There is an irony in that getting across borders has been liberating for HH in the past. But now that string is running out for him. Just on the level of a novelist trying to write a shapely fiction: what would N. have gained by giving Lolita a ballooning interior third or fourth act, with equivocal adventures in the land of norteno music and the PRI? HH's encounter with the territorial U.S. is already immensely suggestive. And N. inditing a novel for American readers in 1950-53 was not the same writer who gave us the brilliantly capacious but ungainly, verging on formless, Dar of the 30s. N.'s struggles with editor Katharine White of The New Yorker (her grim and often tuneless impositions of New Yorker house style) and his bemused but alert response to some of the books being published by his post-War contemporaries made him a late-blooming Aristotelian, the Aristotle of the Poetics.
I fear I have failed to answer any of your excellent questions. Please forgive me.
RR
On May 6, 2015, at 9:31 AM, Jansy Mello wrote:

> Robert Roper: Recent exchanges on the subject of Lolita as sex book or not lead me to lift a slightly embarrassed self-promotional pen to announce a modest study of my own, Nabokov in America, due from Bloomsbury early in June. It's about the years 1940-60 with special attention to what N. wrote in that period, or conceived of in those years, and in passing it casts an eye on the "sex book" of the 20th century, a mini-tradition against which N wrote...

**Short exercise 1**. According to the passage on Nabokov, which editor at The New Yorker did N. struggle with?

**Records supplied**.
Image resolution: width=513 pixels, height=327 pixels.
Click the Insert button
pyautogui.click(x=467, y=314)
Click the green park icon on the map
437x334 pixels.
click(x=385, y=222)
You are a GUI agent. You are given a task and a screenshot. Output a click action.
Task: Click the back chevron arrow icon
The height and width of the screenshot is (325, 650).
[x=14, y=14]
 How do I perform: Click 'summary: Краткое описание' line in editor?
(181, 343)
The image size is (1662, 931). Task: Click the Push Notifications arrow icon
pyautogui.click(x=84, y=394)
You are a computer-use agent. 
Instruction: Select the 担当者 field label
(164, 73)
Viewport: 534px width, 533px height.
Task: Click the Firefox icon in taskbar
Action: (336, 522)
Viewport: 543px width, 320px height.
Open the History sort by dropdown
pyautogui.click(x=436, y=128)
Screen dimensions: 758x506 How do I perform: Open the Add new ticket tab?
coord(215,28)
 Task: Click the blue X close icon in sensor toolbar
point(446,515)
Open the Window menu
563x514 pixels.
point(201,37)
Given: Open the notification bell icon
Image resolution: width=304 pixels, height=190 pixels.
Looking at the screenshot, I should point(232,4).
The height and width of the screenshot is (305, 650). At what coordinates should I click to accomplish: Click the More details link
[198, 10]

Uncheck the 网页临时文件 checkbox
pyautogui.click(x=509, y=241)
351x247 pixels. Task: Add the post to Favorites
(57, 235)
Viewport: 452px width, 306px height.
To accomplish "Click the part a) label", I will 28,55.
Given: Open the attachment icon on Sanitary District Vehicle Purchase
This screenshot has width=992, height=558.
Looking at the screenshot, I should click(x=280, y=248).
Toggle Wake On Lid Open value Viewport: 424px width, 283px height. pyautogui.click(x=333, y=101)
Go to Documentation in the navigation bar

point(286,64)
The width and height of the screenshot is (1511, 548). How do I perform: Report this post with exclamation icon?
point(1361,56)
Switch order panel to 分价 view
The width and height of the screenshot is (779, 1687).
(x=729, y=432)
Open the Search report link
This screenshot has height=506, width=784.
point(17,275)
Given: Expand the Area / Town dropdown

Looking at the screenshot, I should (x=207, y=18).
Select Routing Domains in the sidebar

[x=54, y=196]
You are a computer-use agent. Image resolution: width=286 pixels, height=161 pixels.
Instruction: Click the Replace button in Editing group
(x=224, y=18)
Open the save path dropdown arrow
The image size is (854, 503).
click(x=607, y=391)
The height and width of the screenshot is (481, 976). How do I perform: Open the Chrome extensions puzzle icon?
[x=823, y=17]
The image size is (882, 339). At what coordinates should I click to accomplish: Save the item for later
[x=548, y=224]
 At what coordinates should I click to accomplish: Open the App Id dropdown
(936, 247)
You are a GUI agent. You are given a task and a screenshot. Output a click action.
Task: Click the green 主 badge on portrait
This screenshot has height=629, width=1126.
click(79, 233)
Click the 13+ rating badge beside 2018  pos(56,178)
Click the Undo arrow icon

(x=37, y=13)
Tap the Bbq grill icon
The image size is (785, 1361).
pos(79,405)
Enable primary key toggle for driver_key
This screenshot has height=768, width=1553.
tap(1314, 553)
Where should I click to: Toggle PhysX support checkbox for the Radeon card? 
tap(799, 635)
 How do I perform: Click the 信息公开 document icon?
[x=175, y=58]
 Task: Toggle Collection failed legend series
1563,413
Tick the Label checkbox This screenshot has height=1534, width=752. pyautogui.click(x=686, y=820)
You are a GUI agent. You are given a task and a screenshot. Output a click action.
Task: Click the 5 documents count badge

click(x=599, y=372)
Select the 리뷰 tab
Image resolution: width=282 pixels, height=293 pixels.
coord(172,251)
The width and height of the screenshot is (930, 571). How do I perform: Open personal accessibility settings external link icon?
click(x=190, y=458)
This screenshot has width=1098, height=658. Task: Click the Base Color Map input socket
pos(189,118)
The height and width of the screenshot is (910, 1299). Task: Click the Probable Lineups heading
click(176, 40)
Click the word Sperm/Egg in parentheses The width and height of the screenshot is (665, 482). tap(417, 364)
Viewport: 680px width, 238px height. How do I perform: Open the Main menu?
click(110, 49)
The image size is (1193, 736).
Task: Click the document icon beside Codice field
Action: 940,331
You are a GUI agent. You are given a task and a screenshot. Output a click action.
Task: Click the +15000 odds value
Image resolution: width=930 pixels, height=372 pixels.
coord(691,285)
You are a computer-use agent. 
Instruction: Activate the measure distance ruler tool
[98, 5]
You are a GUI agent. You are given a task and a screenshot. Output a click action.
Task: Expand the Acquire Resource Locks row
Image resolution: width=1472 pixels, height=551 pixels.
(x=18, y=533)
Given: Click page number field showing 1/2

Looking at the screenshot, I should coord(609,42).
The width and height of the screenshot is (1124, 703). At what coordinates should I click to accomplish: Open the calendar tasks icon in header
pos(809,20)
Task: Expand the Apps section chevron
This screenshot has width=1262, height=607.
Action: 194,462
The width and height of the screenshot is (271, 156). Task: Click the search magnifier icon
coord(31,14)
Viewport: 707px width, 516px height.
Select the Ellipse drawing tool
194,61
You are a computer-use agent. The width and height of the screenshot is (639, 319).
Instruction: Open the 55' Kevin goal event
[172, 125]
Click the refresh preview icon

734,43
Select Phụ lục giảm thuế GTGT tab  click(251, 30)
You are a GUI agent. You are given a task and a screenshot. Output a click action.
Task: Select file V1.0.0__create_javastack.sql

**Short exercise 2**. Tally the lines in the listing that contain the string "beside", with case counting, and give only the number.

**Exercise solution 1**. Katharine White

**Exercise solution 2**. 2